Privacy Top 20 Ratgeber

Directory of processing activities: Record everything in writing

Previously, only the Federal Data Protection Act applied in Germany. This law states that anyone who processes personal data must provide documentation. The EU General Data Protection Act, which came into force on May 25, 2018, extends this regulation even further. You are now obliged to keep a detailed directory of processing activities. This replaces the previously known directory of procedures. The scope is laid down in Art. 30 GDPR.

It is important that you perform the required task conscientiously. This is because the competent supervisory authorities are entitled to inspect the directory of processing activities at any time. If this list is defective, incomplete or non-existent, you face fines in the millions. So what do you have to consider?

What is behind the directory of processing activities?

First and foremost, it exists to guarantee a high degree of transparency. Many data subjects are unaware of how much data is collected about them in different forms – and not every company has paid attention to whether its procedures comply with the data protection guidelines. The directory should then offer customers, employees and business partners significantly more protection. This is because companies have to document every single processing step. However, this also serves to secure a company, website operator or blogger. This is because with a lawsuit or warning the only thing they are required to present is the directory of processing activities.

Who is obliged to keep a directory?

Basically everyone who is involved in the processing of personal data. Often, however, this task is performed by the data protection officer.

There are also exceptions to this rule. This applies primarily to companies that do not exceed 250 employees. Small and medium-sized companies can be exempted from this obligation if they fulfil the following criteria:

  1. The information processed does not pose any risk to the data subjects.
  2. The company collects data only occasionally and not regularly.
  3. The contents refer to 9 (1) GDPR or Art. 10 GDPR

It is very rare, however, that someone obtains an exemption. It is enough if only one point applies to you and you have to create a directory of processing activities. Moreover, it is unlikely that a company will collect no data whatsoever. Almost every company uses a CRM or ERP system. In addition, salaries/wages have to be paid to employees. As soon as a company offers services or goods, it processes personal data. It is therefore quite unlikely to receive an exemption.

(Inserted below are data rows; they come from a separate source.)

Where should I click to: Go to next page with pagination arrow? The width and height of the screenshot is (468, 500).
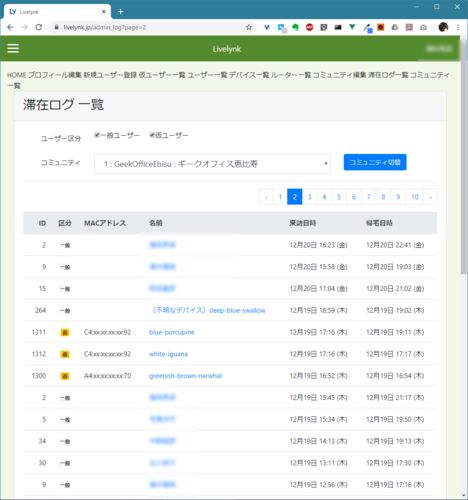(430, 197)
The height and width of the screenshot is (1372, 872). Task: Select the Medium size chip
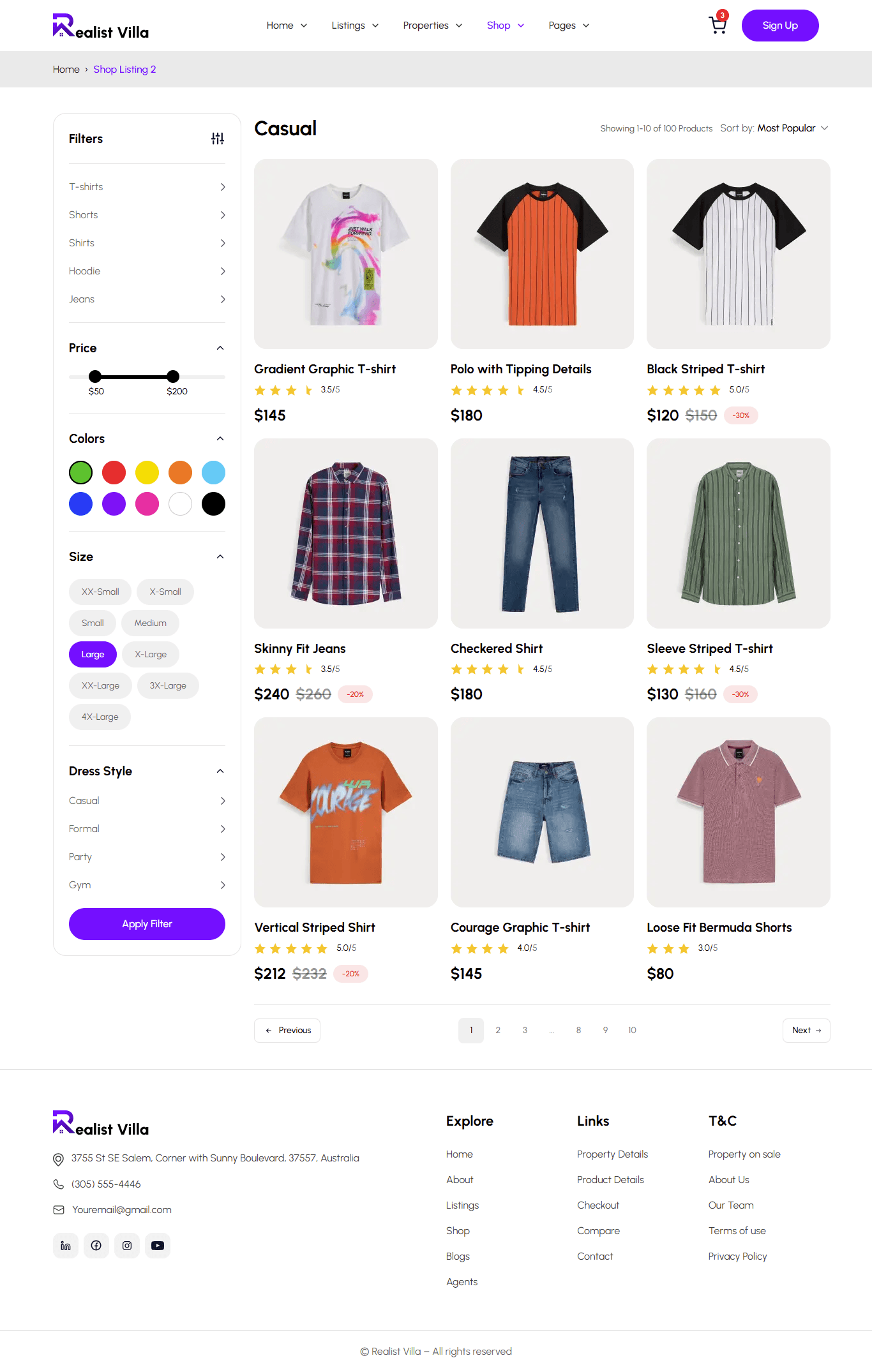pos(151,623)
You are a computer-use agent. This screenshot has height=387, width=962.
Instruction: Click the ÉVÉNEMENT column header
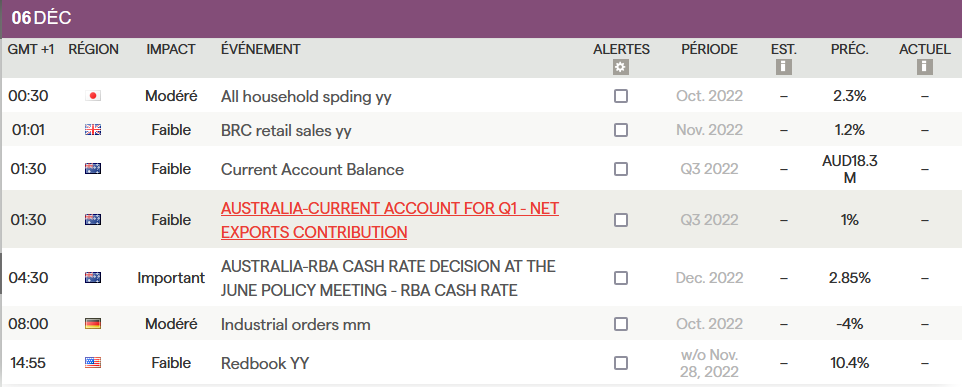pos(261,50)
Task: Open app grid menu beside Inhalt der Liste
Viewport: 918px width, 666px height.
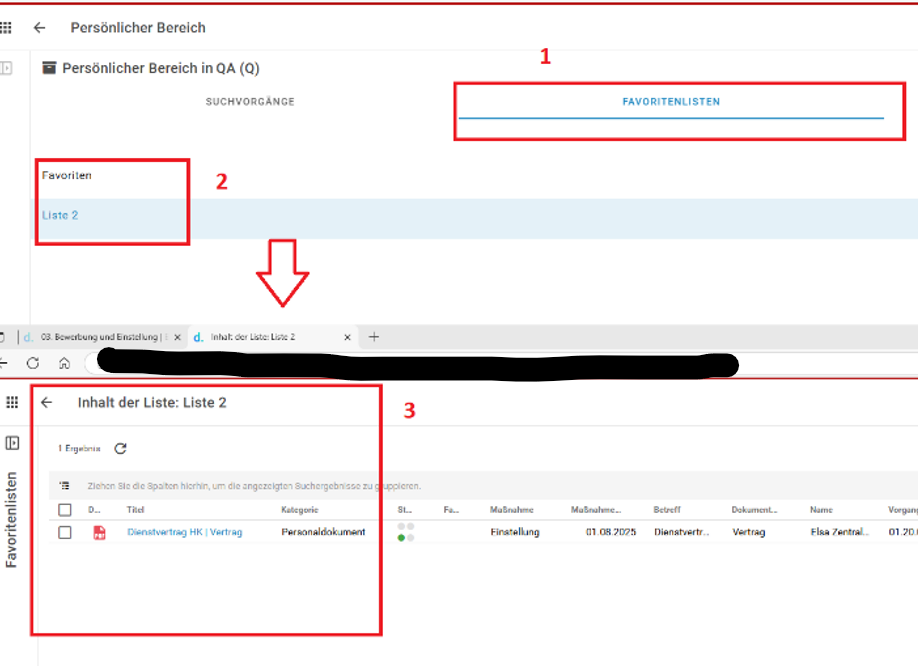Action: 12,402
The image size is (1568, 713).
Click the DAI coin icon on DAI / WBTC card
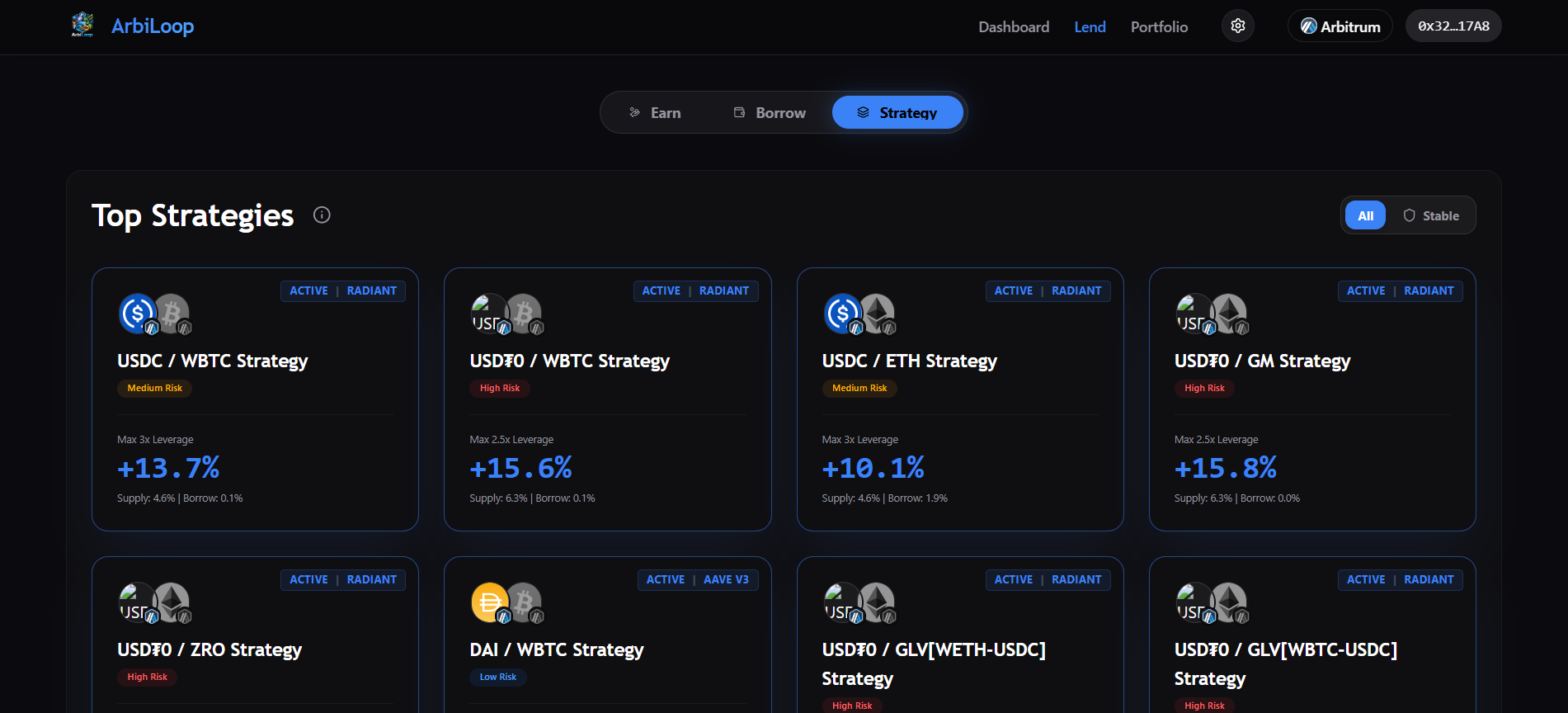coord(490,602)
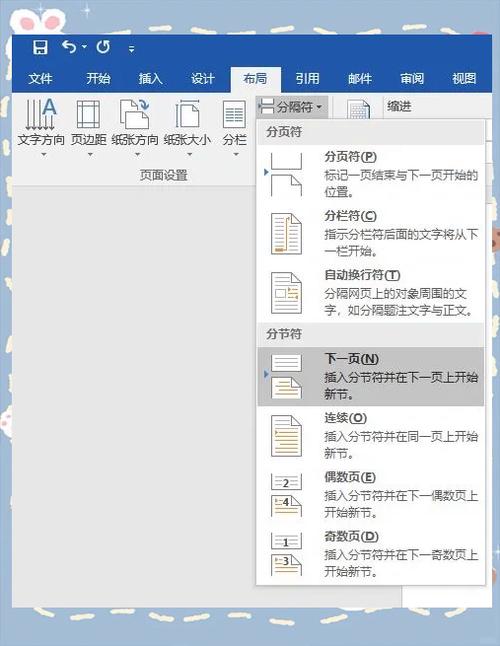The image size is (500, 646).
Task: Click the Undo arrow icon
Action: click(69, 47)
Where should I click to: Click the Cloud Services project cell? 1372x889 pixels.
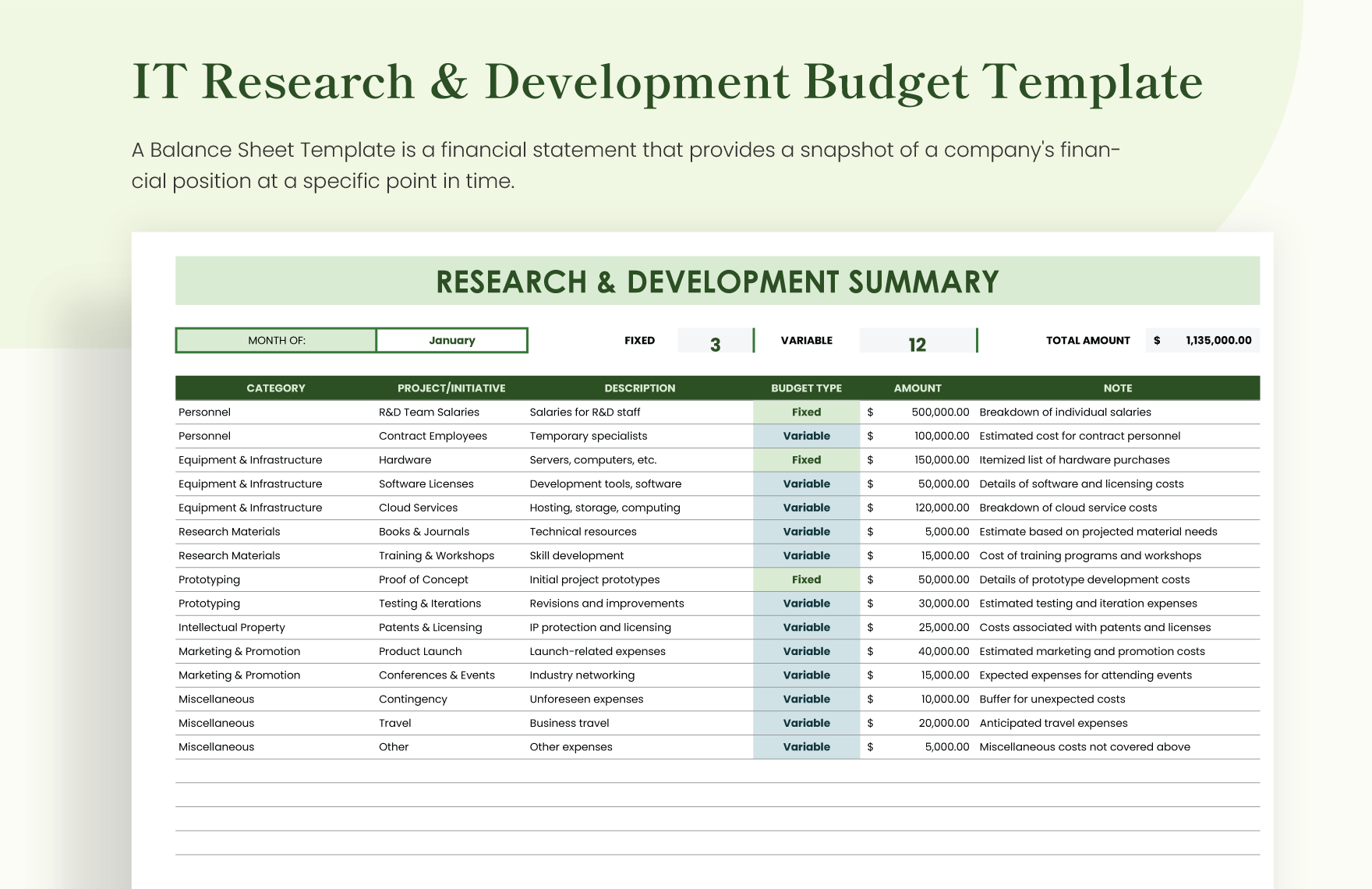click(x=418, y=508)
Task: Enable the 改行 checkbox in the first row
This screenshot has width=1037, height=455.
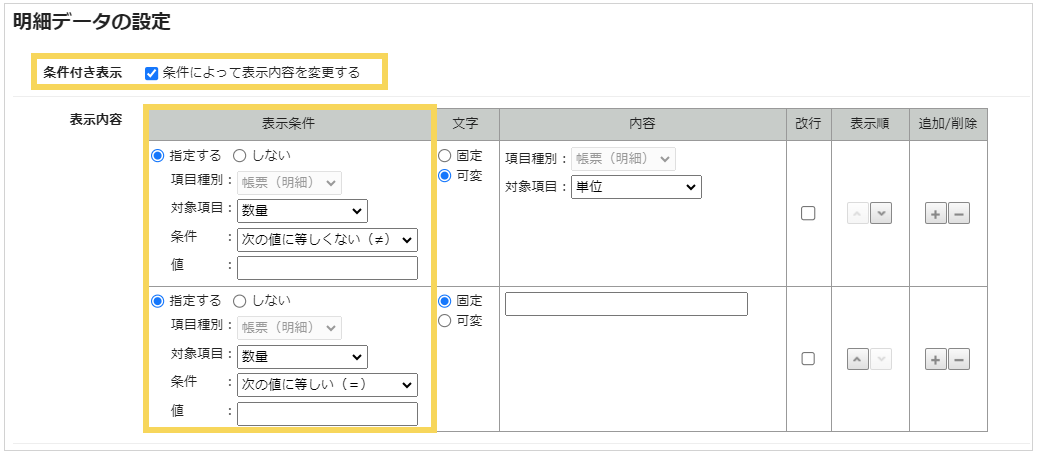Action: click(x=808, y=213)
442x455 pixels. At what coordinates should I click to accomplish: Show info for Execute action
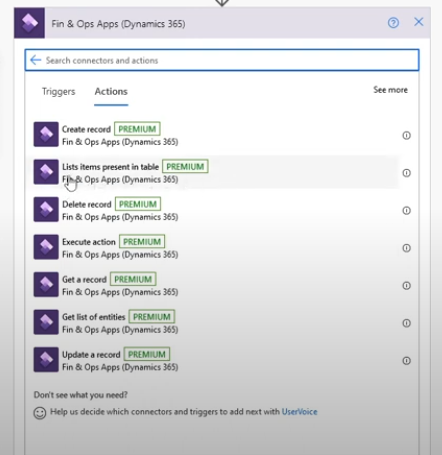pos(406,248)
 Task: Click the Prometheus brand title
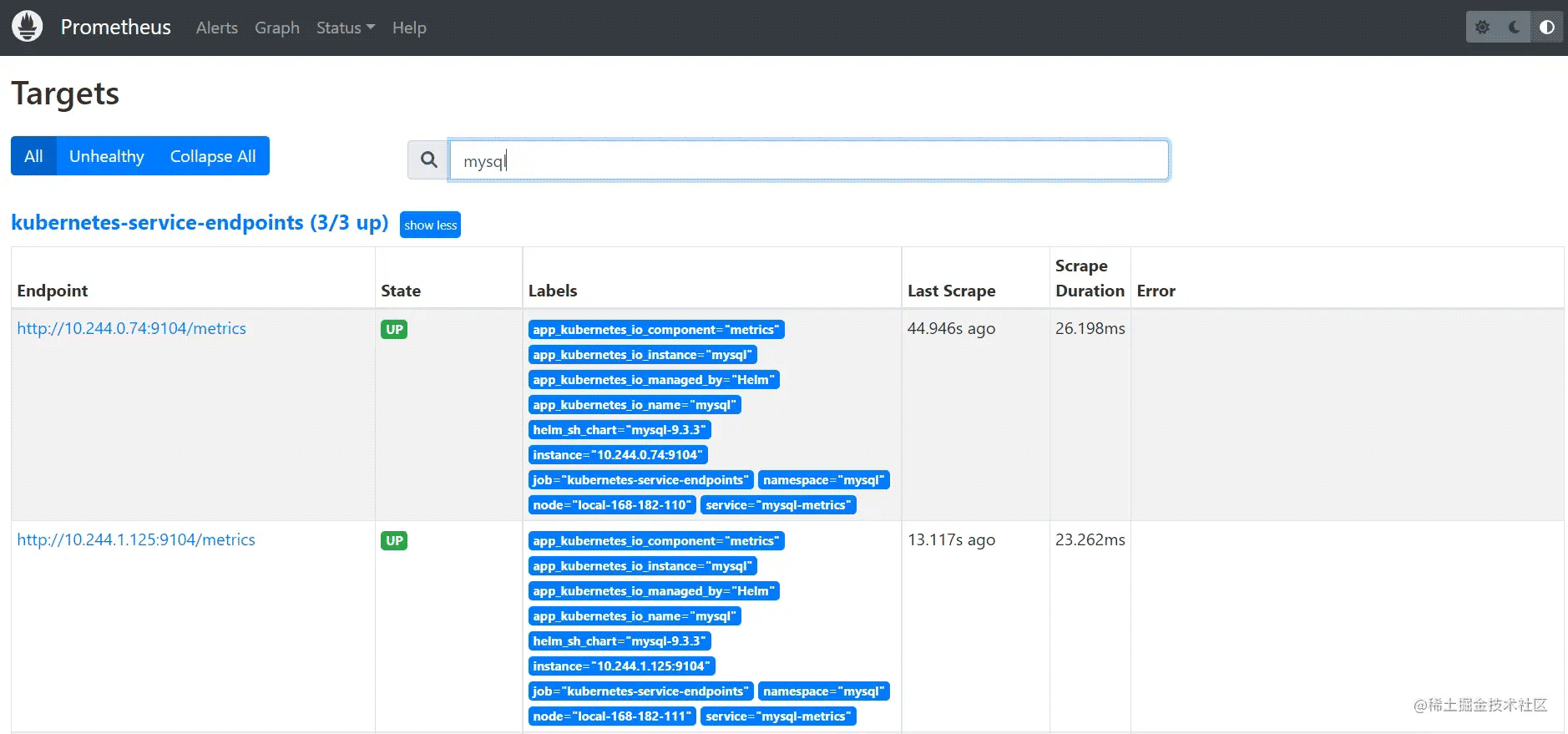[115, 28]
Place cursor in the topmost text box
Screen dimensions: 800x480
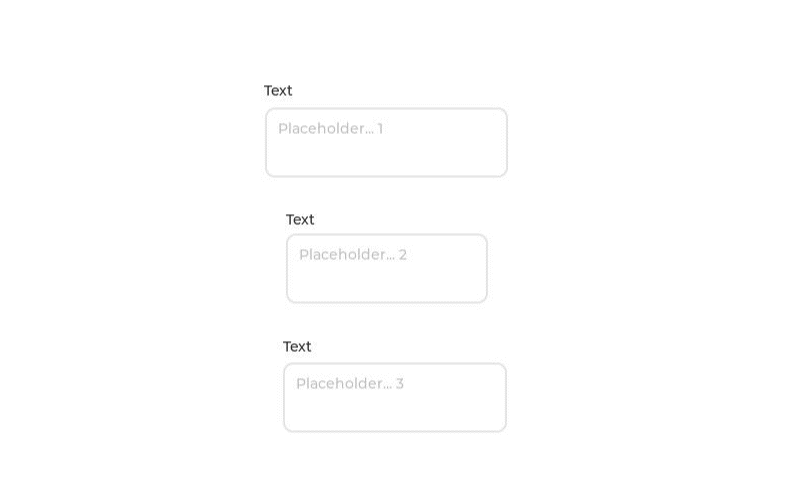pyautogui.click(x=386, y=142)
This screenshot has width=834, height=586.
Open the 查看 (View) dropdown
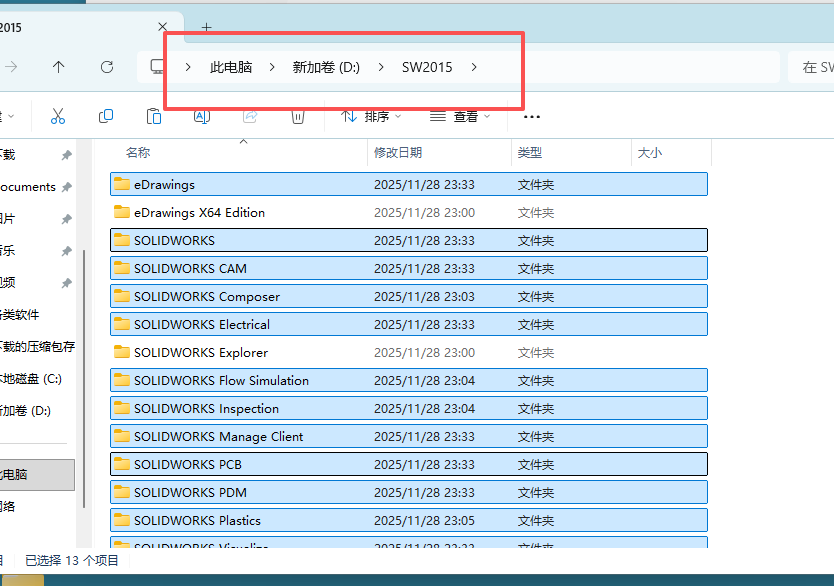coord(460,116)
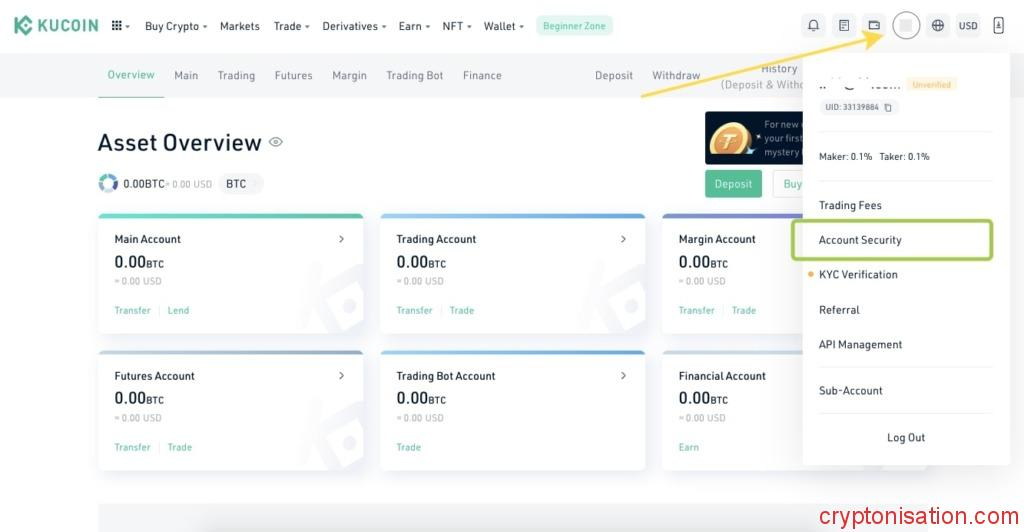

Which formalities have to be observed?

First of all, who creates the document is a relevant issue. If, for example, it is the data protection officer of your company, they must comply with Art. 30 (1) GDPR. This information therefore may not be omitted:

  • Contact details of the controller
  • Purpose of processing
  • Data category
  • Data subjects
  • Data recipient
  • Deadlines for deletion
  • Technical & organizational measures ( 32 (1) GDPR)

The document of a processor is much simpler. All the processor has to do is communicate the following items:

  • Contact details of the processor
  • Data category
  • Transfer to third countries
  • Technical & organizational measures

Both parties are obliged to keep your directory of processing activities in writing or electronically.

What penalties do you face in the event of a breach of duty?

If you are lucky, you will only receive a GDPR warning from the supervisory authorities. You will then be given a fixed period in which to draw up and produce your directory of processing activities. In the worst case, however, you will have to pay a fine. This usually amounts to a maximum of 10 million euros or 2 percent of the annual revenue. If, however, it is a gross violation (in most cases, several specifications were not complied with), the fine can be increased to up to 20 million euros or 4 percent of the annual revenue.

  1. Find out which personal data you have processed so far and what purpose this served. As a rule, this includes, for example, the contact data of your suppliers, information on your employees as well as on your customers.
  2. List all tools, software programs and plug-ins that you use in your daily work.
  3. Create an overview of the security measures you have implemented so far. This will also help you to identify any loopholes before the supervisory authorities.
  4. Be sure to involve all departments and the data protection officer.

Start with your directory of processing activities. Raise your staff’s awareness of this issue. This is the only way to ensure that every data protection officer fulfils their documentation obligations.

Directory of processing activities: a central component of the General Data Protection Regulation

It not only brings more transparency to a very confusing topic. It also provides more security on both sides: On the one hand, data subjects know that every processing step must be documented in detail. If this is not the case or if personal data is collected unlawfully, a fine is imposed. On the other hand, it also helps you as an entrepreneur to fulfil your obligation to provide documentation. If there is a problem, the directory of processing activities allows you to prove at any time that you are within the legal framework.